2024.06.17
「新撰組顛末記」永倉新八著
読んでみた、日本人著者による回想録/ノンフィクション。1971年発表。
1839年に江戸で誕生した「永倉新八」は、幕末の激動の中「新選組」の二番隊組長として結成から崩壊まで見届け、その後も生存者として人生を全うした。本書は彼が1913年、小樽新聞の記者を相手に口述した回想録…という内容。
本書は連載記事「新撰組 永倉新八」を改題し、「同志連名記」等を加えて刊行されたものの文庫版。新聞記者が実際の執筆をしたからか案外客観的な記述が多く、当事者としての心情・感懐は省かれている様な印象がある。それでも内戦時代の殺伐とした状況が、簡潔な文章からも伝わって来て恐ろしくなった。

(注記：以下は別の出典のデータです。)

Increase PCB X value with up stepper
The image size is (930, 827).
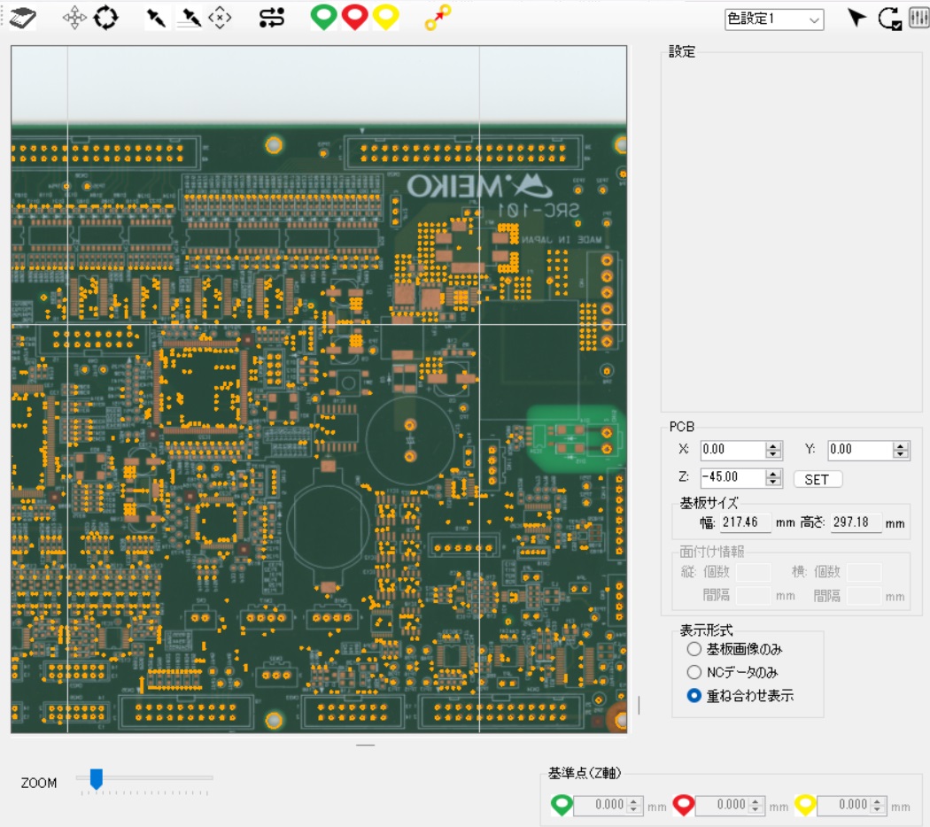773,445
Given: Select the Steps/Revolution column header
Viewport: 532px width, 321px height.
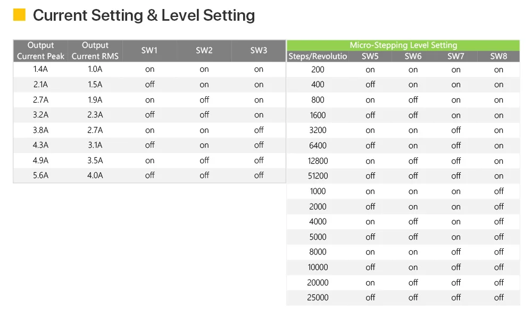Looking at the screenshot, I should 318,56.
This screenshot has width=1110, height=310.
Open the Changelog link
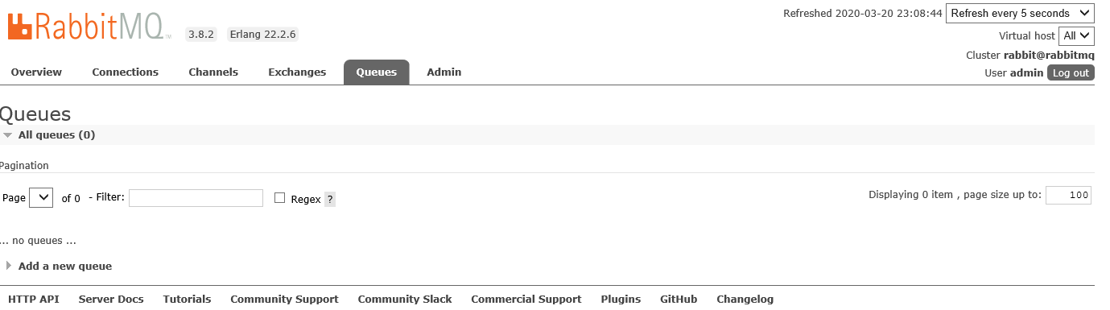click(x=745, y=299)
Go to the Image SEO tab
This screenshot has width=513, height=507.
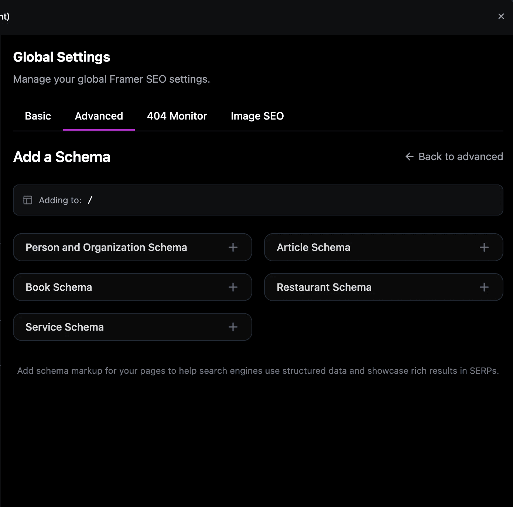click(257, 116)
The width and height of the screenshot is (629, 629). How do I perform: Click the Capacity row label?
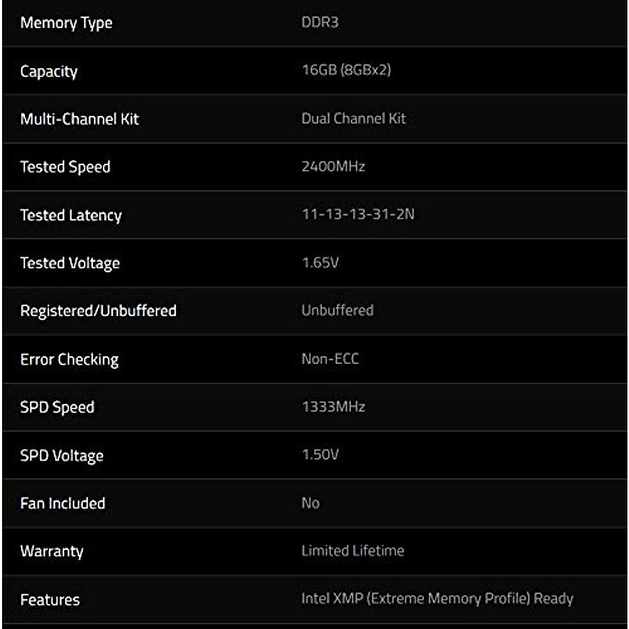coord(49,71)
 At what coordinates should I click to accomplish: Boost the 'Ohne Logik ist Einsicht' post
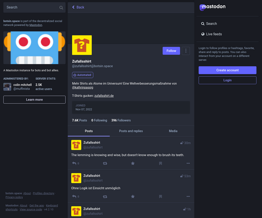click(x=105, y=197)
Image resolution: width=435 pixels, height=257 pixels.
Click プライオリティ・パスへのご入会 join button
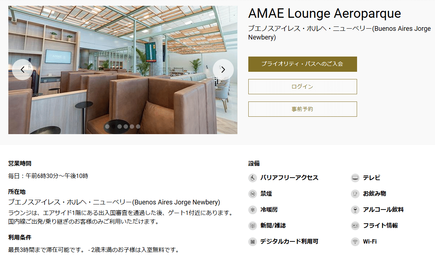click(303, 64)
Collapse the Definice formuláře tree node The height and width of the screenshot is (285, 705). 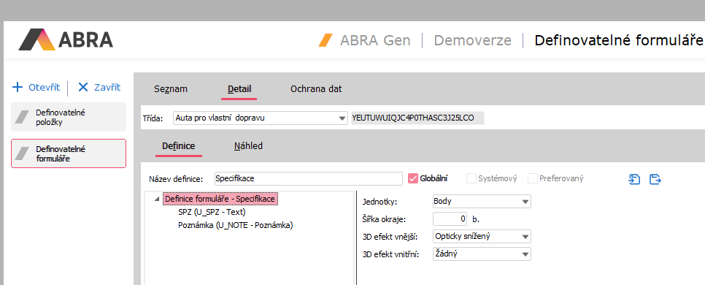pyautogui.click(x=156, y=199)
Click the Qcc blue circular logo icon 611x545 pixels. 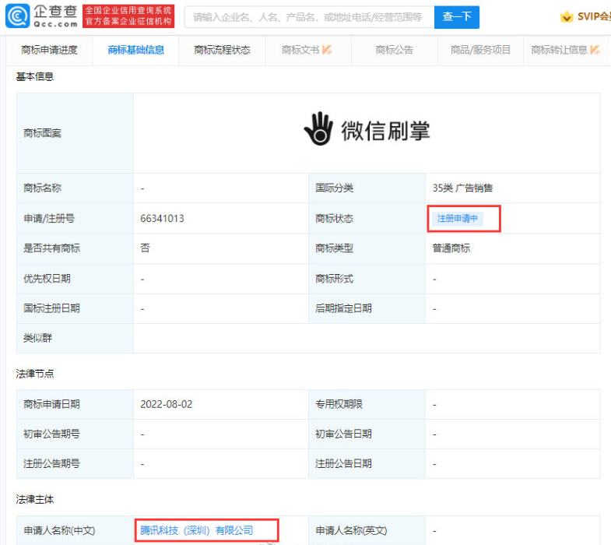[x=19, y=16]
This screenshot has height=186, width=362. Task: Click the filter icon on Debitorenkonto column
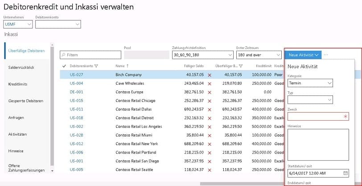(96, 66)
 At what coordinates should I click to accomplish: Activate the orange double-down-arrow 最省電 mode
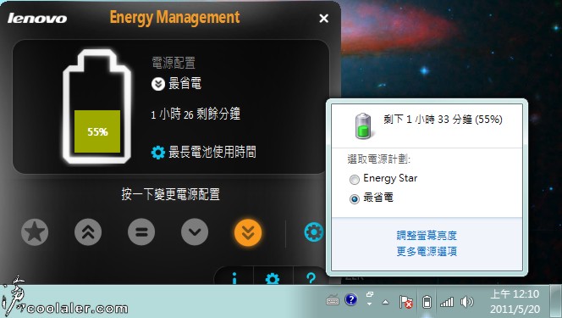248,232
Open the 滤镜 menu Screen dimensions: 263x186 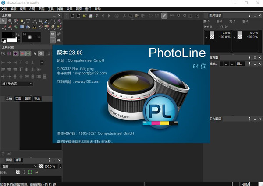(61, 9)
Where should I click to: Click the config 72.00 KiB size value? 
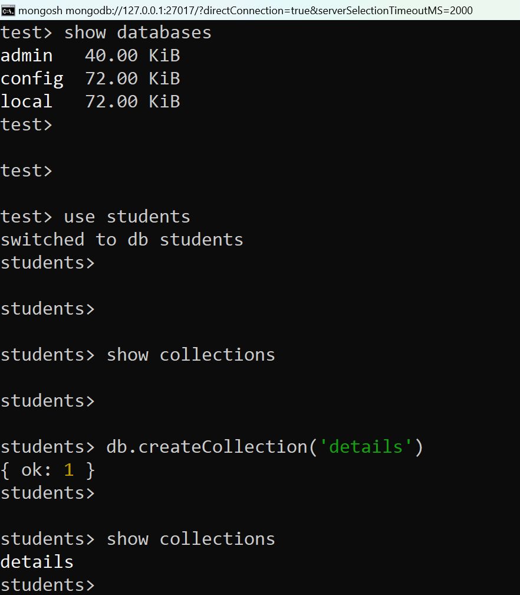(x=132, y=79)
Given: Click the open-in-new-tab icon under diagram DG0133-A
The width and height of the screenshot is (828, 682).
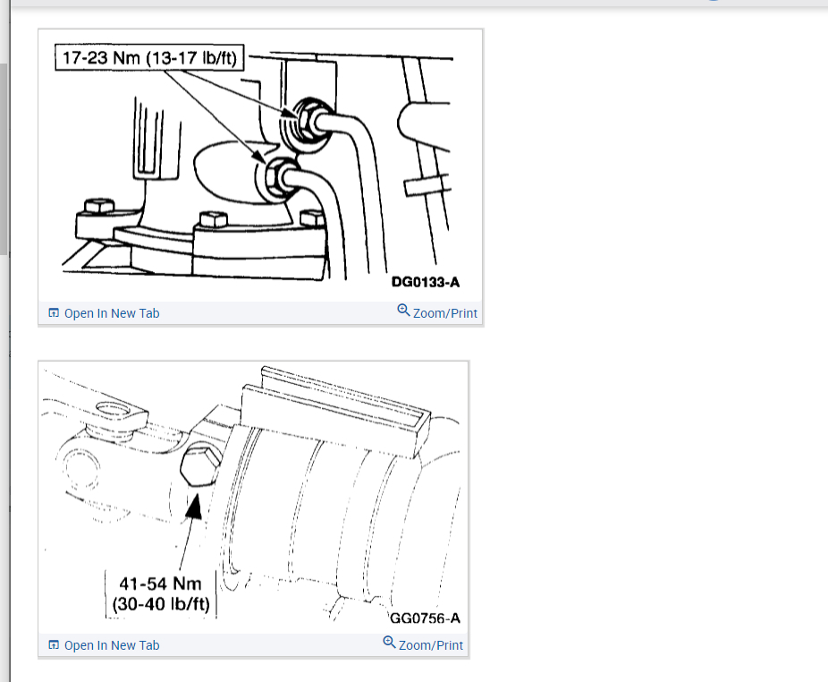Looking at the screenshot, I should point(54,313).
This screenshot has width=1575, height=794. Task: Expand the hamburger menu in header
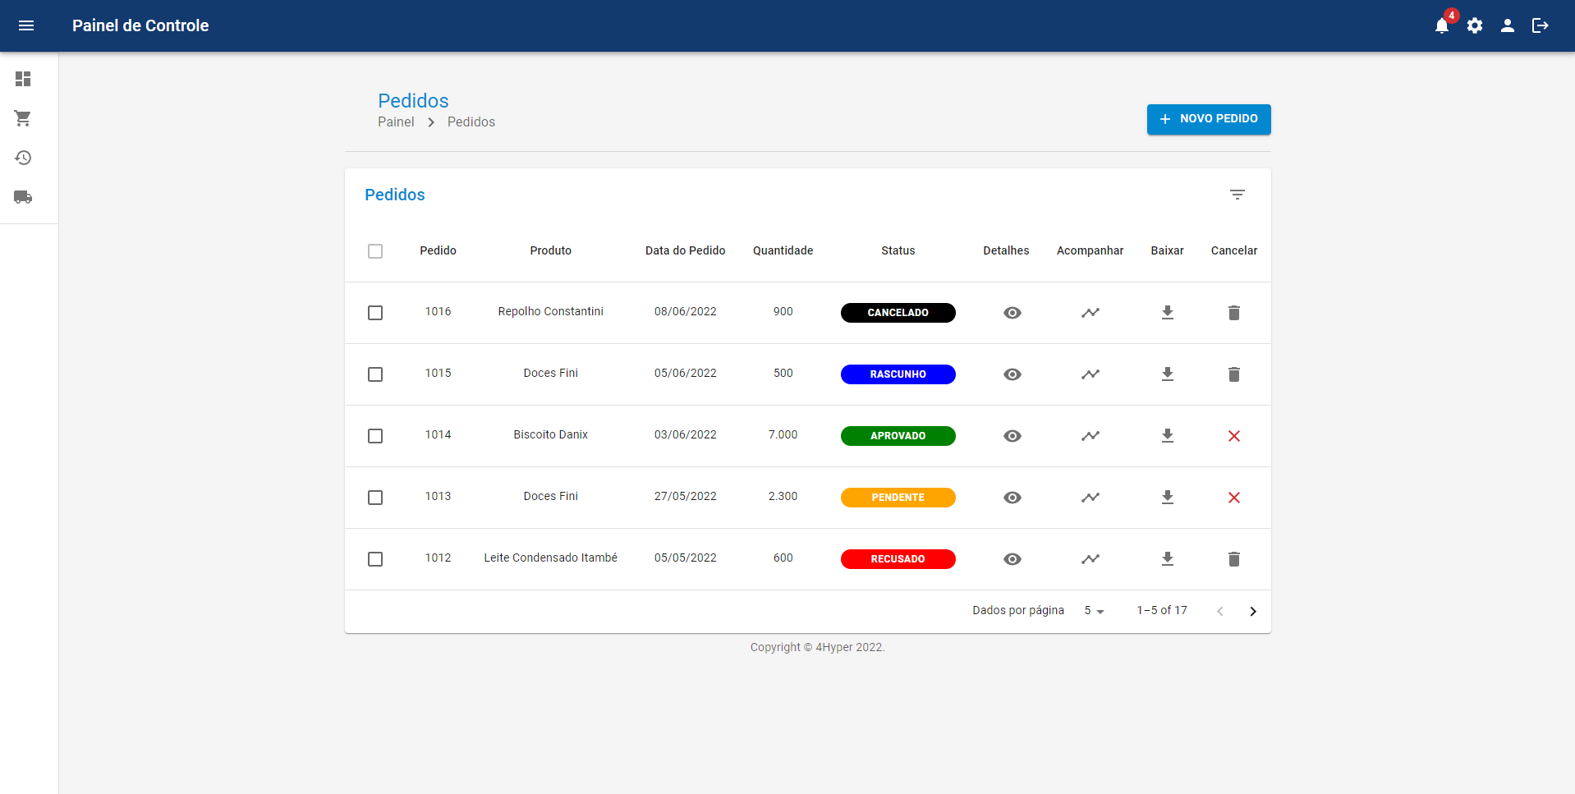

自分は永倉なら、池波正太郎「幕末新選組」で先に知ってはいたものの、やはり読んだ感覚は違っているな。有名な池田屋襲撃等でも、当事者ならではの凄惨な記述など他では得難いものだろう。…因みに池波の本は、「行殺新選組」(永倉が追加されたふれっしゅ)の事前勉強として読んだ。士道不覚悟で切腹。